Ties with India had recently come under strain after it cut subsidised cooking gas and kerosene to Bhutan, viewed as a punishment for developing ties with China. This tripled the cost of fuel and made relations between the two neighbours a major electoral issue. The consequent rise in fuel prices was coupled with a credit crunch and import restrictions after the country ran short of foreign exchange reserves of the Indian rupee. The People's Democratic Party had campaigned on a platform of stronger relations with India and a decentralisation of powers, devolving control through local government.

==Results==
The voting process was a challenge due to the mountainous terrain as officials had to trek for seven days to set up some polling stations.
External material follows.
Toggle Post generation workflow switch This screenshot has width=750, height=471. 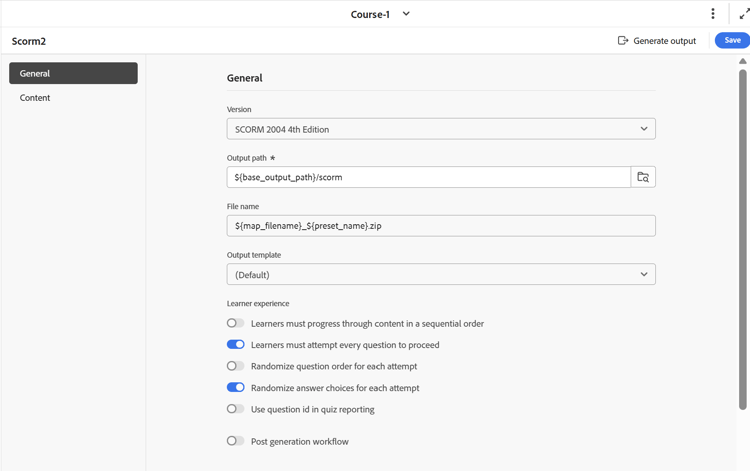(236, 441)
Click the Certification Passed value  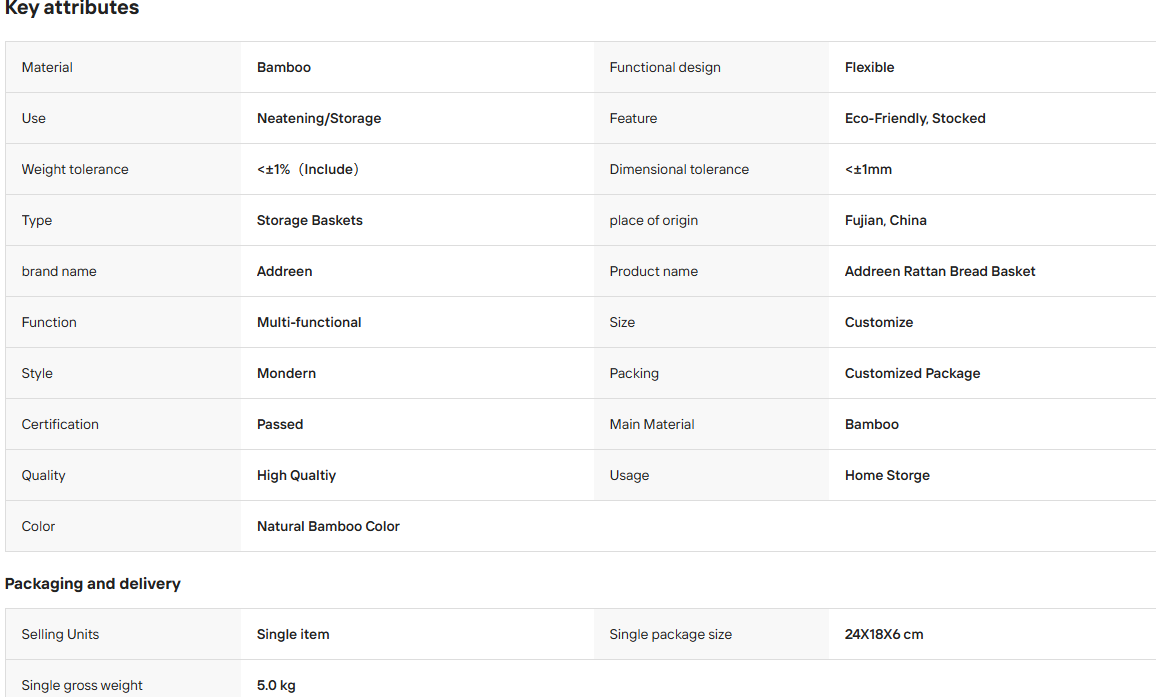pos(280,423)
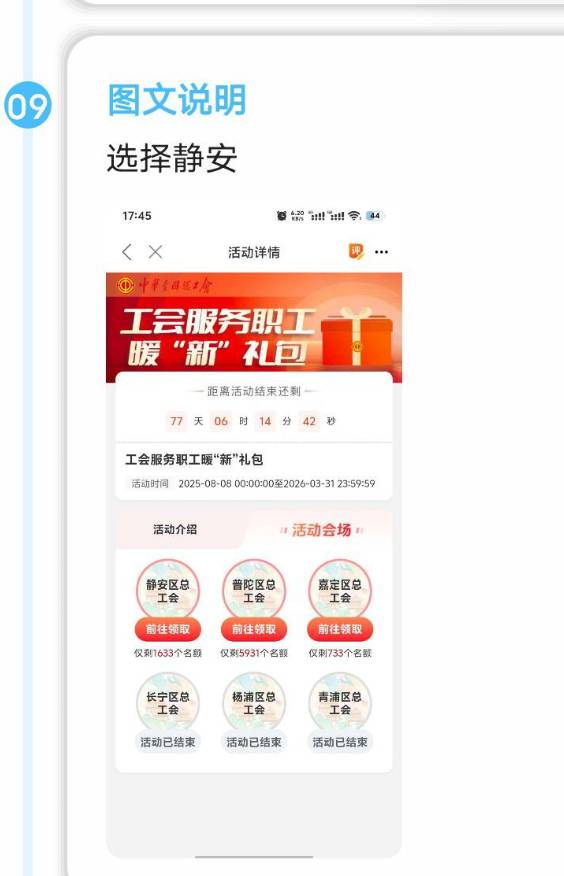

As a result of the election, Tshering Tobgay is expected to be named Prime Minister of the new government, to form once a 10-day "petition period" for electoral complaints to be heard has finished. Three women were elected, with Dorji Choden of the PDP expected to be Bhutan's first female minister.

| Party |  | First round |  | Second round |  | Seats | +/– |
| Votes | % | Votes | % |
|  | People's Democratic Party | 68,650 | 32.53 | 138,760 | 54.88 | 32 | +30 |
|  | Druk Phuensum Tshogpa | 93,949 | 44.52 | 114,093 | 45.12 | 15 | −30 |
|  | Druk Nyamrup Tshogpa | 35,962 | 17.04 |  |  | 0 | New |
|  | Druk Chirwang Tshogpa | 12,457 | 5.90 |  |  | 0 | New |
| Total |  | 211,018 | 100.00 | 252,853 | 100.00 | 47 | 0 |
| Registered voters/turnout |  | 381,790 | – | 381,790 | – |  |  |
Source: Electoral Commission of Bhutan a, b c

===Reactions and analysis===
Prime Minister of India Manmohan Singh sent the PDP a message of congratulations, assuring Bhutan of India's "steadfast and unflinching support."

The PDP victory was considered an upset by the media.